Puglia. La Longobarda è stata ripescata in serie A e il losco neo presidente russo Ramenkov richiama, con la forza, il visibilmente invecchiato ma grintoso come sempre allenatore Oronzo Canà (Lino Banfi).
Così per una serie di vicissitudini dovute a promozioni e retrocessioni a tavolino, truffe, fallimenti, cessioni, la squadra di Oronzo Canà può tornare nella massima serie e disputare insieme alle altre grandi un campionato di tutto rispetto, introducendo un modulo che – dopo la Bi-zona, il modulo impossibile 5-5-5 – farà discutere e appassionare: il metodo a farfalla.
E inoltre salta fuori un suo figlio illegittimo, sbandierato dalla bionda giornalista Gioia Desideri (Anna Falchi): il centravanti brasiliano Caninho.
Fragilissima commediola parasportiva, superfluo seguito di un antico film degli anni ’80 snobbato dalla critica ma diventato un cult movie, uno dei film più visti, acquistati e chiacchierati degli ultimi cinquant’anni di storia patria.
Insomma più che un sequel è un nostalgico tributo al primo capitolo.
Il vecchio, simpatico e bravo Lino Banfi, più vicino a Nonno Libero che ad Oronzo Canà, si agita invano, mal servito da battute poco divertenti e attorniato da un folto manipolo di famosi calciatori e popolari addetti ai lavori, felici di un autoironica comparsata.
Lombardia. Il mediocre allenatore disoccupato Oronzo Canà (Lino Banfi) è ingaggiato dalla Longobarda, neopromossa in A, assunto dallo scaltro presidente che vuole retrocedere subito in serie B. Canà viene prescelto proprio per la sua manifesta incapacità, perché la serie A ha altissimi costi e il presidente non può sostenerli.
Il nuovo tecnico va in Brasile per comprare il grande Aristoteles.
Lo accompagna il falso mediatore Andrea Bergonzoni (Andrea Roncato) che col degno compare locale Giginho (Gigi Sammarchi), tenta di imbrogliarlo.
Buffa commediola farsesca, misteriosamente diventata un cult.
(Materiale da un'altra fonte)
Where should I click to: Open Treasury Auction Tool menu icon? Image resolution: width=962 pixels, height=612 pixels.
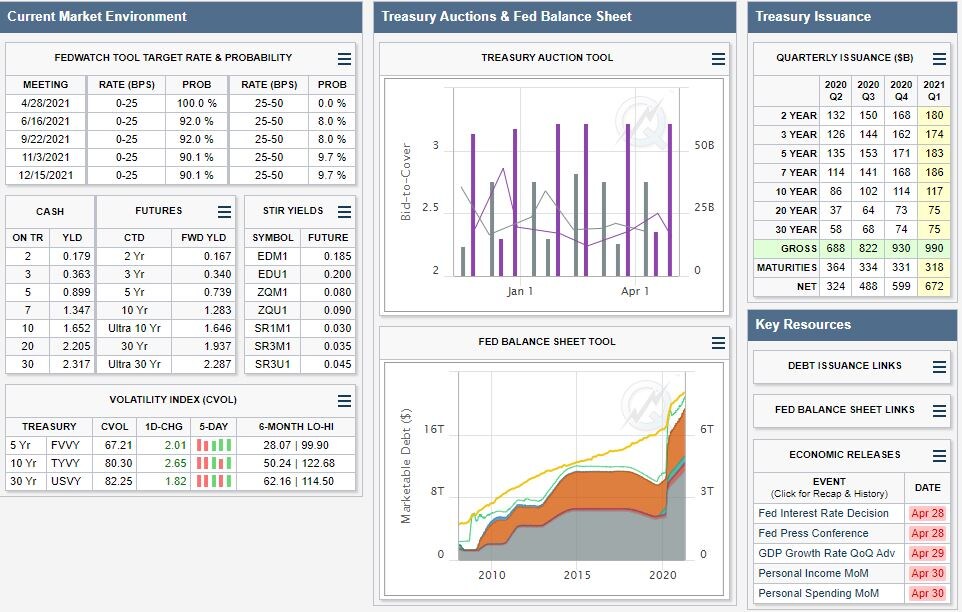[x=718, y=59]
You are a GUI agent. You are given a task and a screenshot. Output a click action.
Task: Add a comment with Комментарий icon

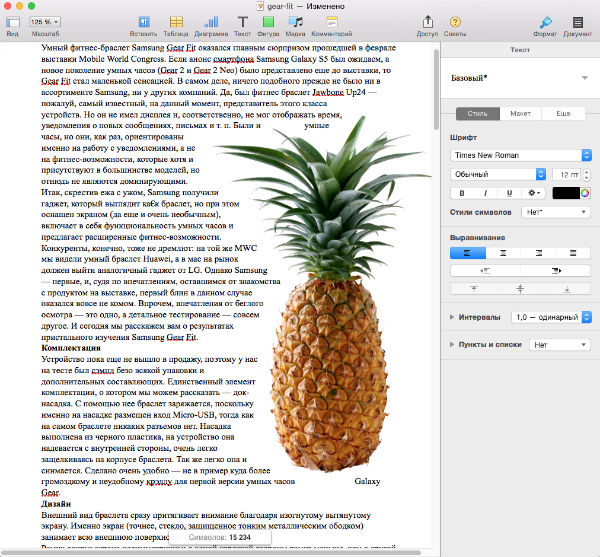coord(332,21)
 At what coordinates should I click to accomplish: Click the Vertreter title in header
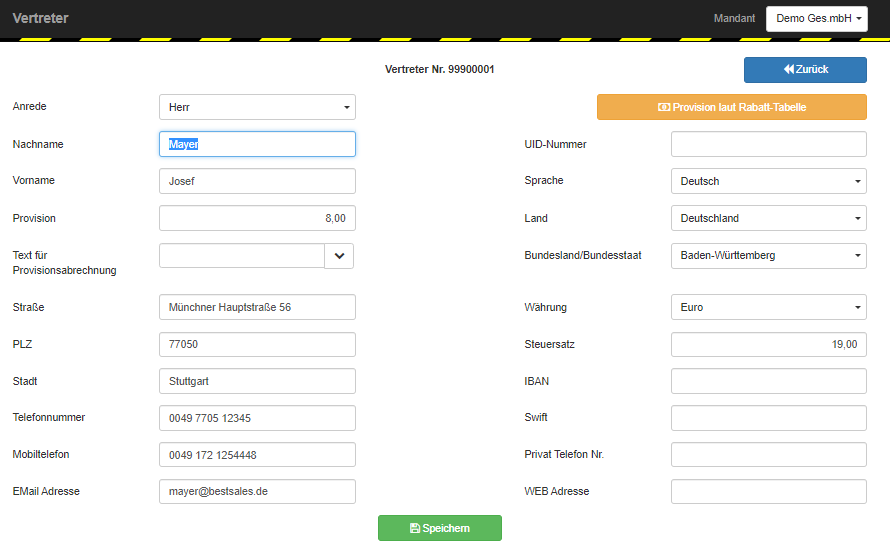pyautogui.click(x=40, y=18)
L’effervescente Lino Banfi, in grande forma, in una macchietta, costruita con abilità e intelligenza, che si rifa al pittoresco allenatore Oronzo Pugliese, il cosidetto mago dei poveri, sfodera tutto il suo repertorio di smorfie e di a storpiate in e. L’allenatore nel pallone non è certo un capolavoro ma esce in un periodo storico di decadenza della commedia sexy e rappresenta uno degli ultimi colpi di coda di un genere sulla via del tramonto.
La pellicola però diverte, perché punta sul calcio e su una comicità per famiglie. Il dvd ha venduto moltissimo e quindi il film è stato più visto in home video che nella versione uscita in sala.
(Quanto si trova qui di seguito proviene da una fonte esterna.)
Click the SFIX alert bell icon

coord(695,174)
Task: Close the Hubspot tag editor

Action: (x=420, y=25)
Da notare la carrellata di personaggi famosi del calcio e del giornalismo sportivo dell’epoca, dall’incontro con un fintissimo Platini nella nebbia a quello con il vero Nils Liedholm.
Proprio la presenza sul grande schermo degli idoli dei campi di calcio, di quel periodo storico, contribuisce al successo commerciale della pellicola.
Divertente il discorso calcio-mussoliniano (però c’era già in Borgorosso), alla folla, prima della gara decisiva e la presentazione della B-zona.